City inspectors board up raided home for “code violations”
(UPDATE at 2:40 p.m.: City requires tenants to fix back door kicked in by police by 6 p.m. today or they will continue with boarding process.) After the police raid this morning at 3240 17th Avenue in South Minneapolis, in which the homeowner, 23-year-old Monica Bicking, and two other people were arrested for “conspiracy to riot,” city inspectors came in at about 11:30 to board up the two-story home. City officials, including Tom Deegan, manager of the city’s problem properties unit, were on hand along with Casterjon, the private contractor in charge with boarding, to close up the home for what Deegan calls “code violations.”
Bicking’s lawyer, Bruce Nestor, asked for more specific reasons for the boarding and attempted to halt the boarding process until he got them, but he was thwarted by officials and police. Deegan says he will release specific reasons for the boarding to the Joint Information Center (a partnership with MPD and SPPD) later today.

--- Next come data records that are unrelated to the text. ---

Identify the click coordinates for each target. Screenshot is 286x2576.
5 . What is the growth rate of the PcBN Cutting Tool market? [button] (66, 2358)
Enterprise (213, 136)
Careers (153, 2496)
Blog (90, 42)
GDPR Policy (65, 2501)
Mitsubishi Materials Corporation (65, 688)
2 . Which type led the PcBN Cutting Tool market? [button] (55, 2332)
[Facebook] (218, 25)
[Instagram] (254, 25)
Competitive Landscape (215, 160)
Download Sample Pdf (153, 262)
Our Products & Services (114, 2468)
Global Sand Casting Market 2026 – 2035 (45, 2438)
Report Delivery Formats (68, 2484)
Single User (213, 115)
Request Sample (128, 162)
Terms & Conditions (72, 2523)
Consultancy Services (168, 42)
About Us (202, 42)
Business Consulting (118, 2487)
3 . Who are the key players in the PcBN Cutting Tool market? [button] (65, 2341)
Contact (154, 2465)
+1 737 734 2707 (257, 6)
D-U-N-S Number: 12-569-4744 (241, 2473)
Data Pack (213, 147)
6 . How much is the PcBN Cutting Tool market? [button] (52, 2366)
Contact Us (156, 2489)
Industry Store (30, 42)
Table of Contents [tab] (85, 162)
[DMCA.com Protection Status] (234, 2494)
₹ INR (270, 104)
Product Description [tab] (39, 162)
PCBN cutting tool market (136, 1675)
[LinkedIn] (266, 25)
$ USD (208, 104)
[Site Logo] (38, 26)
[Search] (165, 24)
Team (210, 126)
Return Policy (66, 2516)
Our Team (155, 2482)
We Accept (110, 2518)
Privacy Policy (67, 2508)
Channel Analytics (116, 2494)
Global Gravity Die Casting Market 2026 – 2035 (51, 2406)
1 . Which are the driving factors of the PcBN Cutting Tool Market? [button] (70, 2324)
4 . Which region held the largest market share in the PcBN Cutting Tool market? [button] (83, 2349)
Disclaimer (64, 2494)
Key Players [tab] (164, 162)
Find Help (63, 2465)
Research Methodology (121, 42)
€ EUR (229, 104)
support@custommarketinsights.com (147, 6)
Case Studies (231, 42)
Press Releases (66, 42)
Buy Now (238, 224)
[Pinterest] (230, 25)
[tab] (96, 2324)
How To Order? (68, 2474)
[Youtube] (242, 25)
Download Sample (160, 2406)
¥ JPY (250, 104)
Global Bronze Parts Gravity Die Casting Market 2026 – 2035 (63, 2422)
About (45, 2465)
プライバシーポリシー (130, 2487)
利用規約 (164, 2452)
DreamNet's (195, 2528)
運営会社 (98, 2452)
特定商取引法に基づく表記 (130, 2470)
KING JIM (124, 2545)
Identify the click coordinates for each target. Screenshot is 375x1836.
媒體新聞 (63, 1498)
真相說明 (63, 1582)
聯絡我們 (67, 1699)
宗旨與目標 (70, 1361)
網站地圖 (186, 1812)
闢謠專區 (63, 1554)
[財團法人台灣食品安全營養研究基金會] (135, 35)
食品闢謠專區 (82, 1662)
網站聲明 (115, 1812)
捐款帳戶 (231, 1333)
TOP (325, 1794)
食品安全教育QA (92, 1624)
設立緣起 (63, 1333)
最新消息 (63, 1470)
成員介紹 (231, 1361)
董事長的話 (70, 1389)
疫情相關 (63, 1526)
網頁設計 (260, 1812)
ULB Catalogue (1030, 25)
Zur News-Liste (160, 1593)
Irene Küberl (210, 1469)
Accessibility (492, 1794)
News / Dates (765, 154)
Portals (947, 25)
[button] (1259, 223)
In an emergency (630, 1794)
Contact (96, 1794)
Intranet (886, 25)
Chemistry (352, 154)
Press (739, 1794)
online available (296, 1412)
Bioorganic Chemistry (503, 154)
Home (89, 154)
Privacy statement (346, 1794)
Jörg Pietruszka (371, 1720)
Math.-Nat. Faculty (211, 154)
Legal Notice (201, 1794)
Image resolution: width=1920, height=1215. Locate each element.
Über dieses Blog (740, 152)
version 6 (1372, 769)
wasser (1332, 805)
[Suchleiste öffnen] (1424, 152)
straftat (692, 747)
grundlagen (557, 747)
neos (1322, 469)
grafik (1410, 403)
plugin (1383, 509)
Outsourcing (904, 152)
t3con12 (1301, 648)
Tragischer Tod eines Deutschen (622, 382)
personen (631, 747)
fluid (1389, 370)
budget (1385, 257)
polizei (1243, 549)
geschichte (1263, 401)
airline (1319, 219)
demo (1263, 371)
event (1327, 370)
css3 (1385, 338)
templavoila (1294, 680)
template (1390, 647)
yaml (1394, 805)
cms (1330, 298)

Alex, who only wants to go by his first name, was at the house during the raid. He moved in to the home, along with Bicking, two weeks ago. He says that along with the other three roommates, they had invited around 30 people to stay at the home during the RNC so that friends from all over could be involved with protests. They had no intent of causing a “riot,” and were part of a peaceful protest mission. Still, Alex says electronic equipment and anything that could be used to make molotov cocktails was confiscated from the home. The police even took cans of paint out of the garage. The Minneapolis police conducted the raid after a warrant was issued by Ramsey County as part of a joint powers agreement in place between the two cities for the RNC.
After the police spent hours loading a truck full of electronic equipment and other property from the home, officials from the city’s problem properties unit showed up to board up the home. Alex says he was told it was because there were too many people sleeping in the attic. “We had a bunch of mattresses on the floor, because we had people staying with us,” he says. “And now they’re saying Monica’s house will be shut down for that. She’s in jail now. She’s not here to defend herself. It doesn’t make sense.”
Neighbors were angry that the city was boarding the home, too. One neighbor yelled to police officers, “We have a crack house next door that you do nothing about. But then you’re going to board up the home of these kids! This is pure propaganda and you should be ashamed of yourselves!” Indeed, the home next door did have a number of visible code violations: tall grass and weeds, trash in the yard. Neighbors said they call about problems with the home all the time, and nothing is ever done.
Yet along with being unable to enter her home, Bickling will have another rude awakening when she’s released from jail: The city charges $6,000 to homeowners for boarding up properties. Often these are charges for abandoning properties, a result of the foreclosure crisis. But in Bickling’s case, all that anyone, including the roommates and Bickling’s lawyer, were told before the plywood went up is that the home had “code violations.”
UPDATE: City officials halted the boarding process in the early afternoon and told remaining tenants that the back door, which was kicked in by police before the raid, would have to be fixed by 6 p.m. this evening or the home would be boarded. Ostensibly, the home was to be boarded for “code violations” this afternoon. But now the city is telling one roommate the entire home would be boarded in order to secure the property from trespassers who could now enter the home through the back door, which was broken by officers.
A woman staying at the home who did not want to be identified said that the roommates planned on fixing the door by 6 p.m. City officials also told her that at some point soon, the homeowner would be responsible for fixing a bedroom door upstairs, which was also kicked on by police officers this morning.